In the amnesic archives of history, you would come across the journey of these women who, now branded as mere prostitutes, were once the embodiment of refined culture and artistic talent.

Image credits: The Indian Observer

The scarce delineation of female voices in the pages of history stands as a testimony of the marginalization of their contribution to the common struggles. And, within that paradigm, tawaifs or India’s female entertainers were even more secluded.

Tawaifs, the Awadhi term for highly skilled courtesans, rose to prominence between the 18th and 19th centuries in the royal courts of Awadh, part of present day Uttar Pradesh.
The benefaction of tawaifs to India’s classical art was rescinded out of collective consciousness and their magnanimous stories found little mentions, even in the bottom lines of history after these professional singers and dancers were dubbed as prostitutes by the British, only to defame them.

Today, the word tawaif is more or less considered to be a profanity but it was not always the same, it was once considered to be a term of respect and not disdain. In their glory days, courtesans were known to be the repository of art and culture in India, skilled in both dance and music, they once represented the noon of Indian glamour and artistry. They also carried theatre and Urdu literary tradition, and went on to rule empires, lead armies and even worked as spies. They were rich, powerful and interestingly, ‘independent’ women, considering the socio-political condition of that era. They employed male musicians, music and dance teachers, and even pimps who were employed by them to bring business. They broke several patriarchal boundaries. Men were dependent on them and it was not the other way round.

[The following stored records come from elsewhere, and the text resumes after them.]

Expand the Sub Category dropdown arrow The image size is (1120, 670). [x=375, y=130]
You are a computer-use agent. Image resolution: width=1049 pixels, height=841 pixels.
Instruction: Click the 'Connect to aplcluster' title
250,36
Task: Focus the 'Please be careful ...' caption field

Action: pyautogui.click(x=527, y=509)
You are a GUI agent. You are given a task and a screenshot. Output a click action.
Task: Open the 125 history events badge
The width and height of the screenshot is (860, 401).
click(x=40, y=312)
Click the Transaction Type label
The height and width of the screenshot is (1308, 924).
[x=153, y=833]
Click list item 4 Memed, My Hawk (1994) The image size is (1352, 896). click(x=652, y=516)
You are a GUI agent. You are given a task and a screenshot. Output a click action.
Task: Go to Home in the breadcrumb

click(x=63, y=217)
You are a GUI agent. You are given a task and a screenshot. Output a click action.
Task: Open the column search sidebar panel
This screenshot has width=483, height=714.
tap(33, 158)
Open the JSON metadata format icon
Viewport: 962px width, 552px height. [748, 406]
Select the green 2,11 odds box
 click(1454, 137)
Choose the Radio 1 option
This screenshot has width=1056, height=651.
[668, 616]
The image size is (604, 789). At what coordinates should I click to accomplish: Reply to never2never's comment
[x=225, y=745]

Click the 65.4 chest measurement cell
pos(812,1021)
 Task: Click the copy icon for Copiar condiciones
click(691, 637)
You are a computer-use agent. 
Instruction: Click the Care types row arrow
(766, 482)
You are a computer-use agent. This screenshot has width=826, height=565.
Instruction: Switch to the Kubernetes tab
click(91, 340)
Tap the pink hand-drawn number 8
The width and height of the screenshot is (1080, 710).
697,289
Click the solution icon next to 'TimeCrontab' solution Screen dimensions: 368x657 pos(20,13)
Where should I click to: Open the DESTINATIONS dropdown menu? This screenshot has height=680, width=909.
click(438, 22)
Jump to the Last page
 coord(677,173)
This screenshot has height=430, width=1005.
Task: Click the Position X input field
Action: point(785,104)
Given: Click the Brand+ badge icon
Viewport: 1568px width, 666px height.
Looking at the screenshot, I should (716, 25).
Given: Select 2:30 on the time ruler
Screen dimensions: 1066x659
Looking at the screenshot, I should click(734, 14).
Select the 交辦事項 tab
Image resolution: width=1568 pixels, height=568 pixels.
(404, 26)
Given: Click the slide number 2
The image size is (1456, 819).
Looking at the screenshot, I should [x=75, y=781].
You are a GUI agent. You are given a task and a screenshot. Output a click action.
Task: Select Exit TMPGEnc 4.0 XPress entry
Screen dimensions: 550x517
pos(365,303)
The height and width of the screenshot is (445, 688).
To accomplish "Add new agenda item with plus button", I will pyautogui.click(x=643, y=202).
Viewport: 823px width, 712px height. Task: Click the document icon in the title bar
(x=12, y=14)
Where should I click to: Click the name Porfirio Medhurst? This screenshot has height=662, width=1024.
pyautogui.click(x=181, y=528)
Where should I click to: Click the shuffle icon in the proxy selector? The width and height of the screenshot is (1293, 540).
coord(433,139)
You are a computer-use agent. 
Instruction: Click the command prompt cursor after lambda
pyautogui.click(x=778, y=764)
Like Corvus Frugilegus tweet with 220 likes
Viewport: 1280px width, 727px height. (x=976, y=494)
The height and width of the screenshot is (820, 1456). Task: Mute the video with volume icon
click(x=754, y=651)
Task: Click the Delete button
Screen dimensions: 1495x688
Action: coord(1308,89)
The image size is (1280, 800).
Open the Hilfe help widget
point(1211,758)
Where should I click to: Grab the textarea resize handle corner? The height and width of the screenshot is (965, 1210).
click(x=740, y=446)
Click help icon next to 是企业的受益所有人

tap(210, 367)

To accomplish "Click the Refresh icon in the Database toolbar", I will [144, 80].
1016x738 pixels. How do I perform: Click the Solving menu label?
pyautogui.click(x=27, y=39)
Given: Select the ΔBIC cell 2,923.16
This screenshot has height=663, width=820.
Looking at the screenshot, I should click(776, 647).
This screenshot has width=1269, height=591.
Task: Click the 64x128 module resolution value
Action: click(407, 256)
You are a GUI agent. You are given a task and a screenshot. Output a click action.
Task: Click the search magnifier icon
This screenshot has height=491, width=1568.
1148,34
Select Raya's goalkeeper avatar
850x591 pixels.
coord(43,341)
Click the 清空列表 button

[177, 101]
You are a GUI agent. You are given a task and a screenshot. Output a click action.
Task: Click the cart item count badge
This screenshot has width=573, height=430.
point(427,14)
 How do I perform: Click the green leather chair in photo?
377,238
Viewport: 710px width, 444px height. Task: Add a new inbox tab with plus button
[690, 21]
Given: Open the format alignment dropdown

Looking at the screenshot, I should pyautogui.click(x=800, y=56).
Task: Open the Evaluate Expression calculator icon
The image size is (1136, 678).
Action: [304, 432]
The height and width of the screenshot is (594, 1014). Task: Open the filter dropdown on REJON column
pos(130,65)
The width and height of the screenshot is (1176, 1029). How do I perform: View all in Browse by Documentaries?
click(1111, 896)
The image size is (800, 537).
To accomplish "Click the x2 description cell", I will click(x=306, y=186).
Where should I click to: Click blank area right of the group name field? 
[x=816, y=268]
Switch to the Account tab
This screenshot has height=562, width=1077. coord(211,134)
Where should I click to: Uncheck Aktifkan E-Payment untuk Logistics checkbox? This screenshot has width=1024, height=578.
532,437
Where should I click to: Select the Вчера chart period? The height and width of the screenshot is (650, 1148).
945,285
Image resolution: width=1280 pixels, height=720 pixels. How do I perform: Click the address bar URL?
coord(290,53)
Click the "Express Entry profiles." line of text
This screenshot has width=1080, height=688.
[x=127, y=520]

In erstwhile Lucknow, these “dancing and singing girls” were among the highest tax payers, when even the mention of women in tax records was a surprise enough. Also, they were making the largest individual incomes of any in the city. This does not end here, these women also owned manors, orchards, manufacturing and retail establishments of food and luxury items, which were also confiscated by British officials ‘for their proven involvement in the siege of Lucknow and their participation in the first war of independence against British rule in 1857.’ In several other parts of the country, these women actively rebelled against the British Raj, and even supported the movement financially. As a result, not only their property was confiscated but the most attractive of tawaifs were sent to British garrisons to serve the troops there. Once the tawaifs who were considered to be the epitome of adab and an authority of etiquettes, the tawaifs who ardently contributed to classical music, dance and Urdu literature were now serving as common prostitutes.

These women are said to be the purveyors of varied art forms, they excelled in the performing arts such as Kathak and Hindustani classical music, as well as in literature like ghazal and thumri. They were considered to be the exponent of 64 kinds of art, and many of them were educated, their subjects being prose and poetry. Till the early 20th century, there are accounts of the most elite courtesans being invited to preside over discussions about literature because they were highly educated.

The first women of Hindi cinema were tawaifs. They went on to become successful writers, directors and producers. Jaddanbai, former tawaif and the mother of filmstar Nargis Dutt, was one of the first women to stir up the industry. When India entered the gramophone age, the first person to embrace the technology was Gauhar Jaan, a tawaif. There was a time, when being associated with a tawaif was considered to be a symbol of wealth, class, sophistication and culture. They were not synonymous to the women involved in flesh trade, and were neither pitied.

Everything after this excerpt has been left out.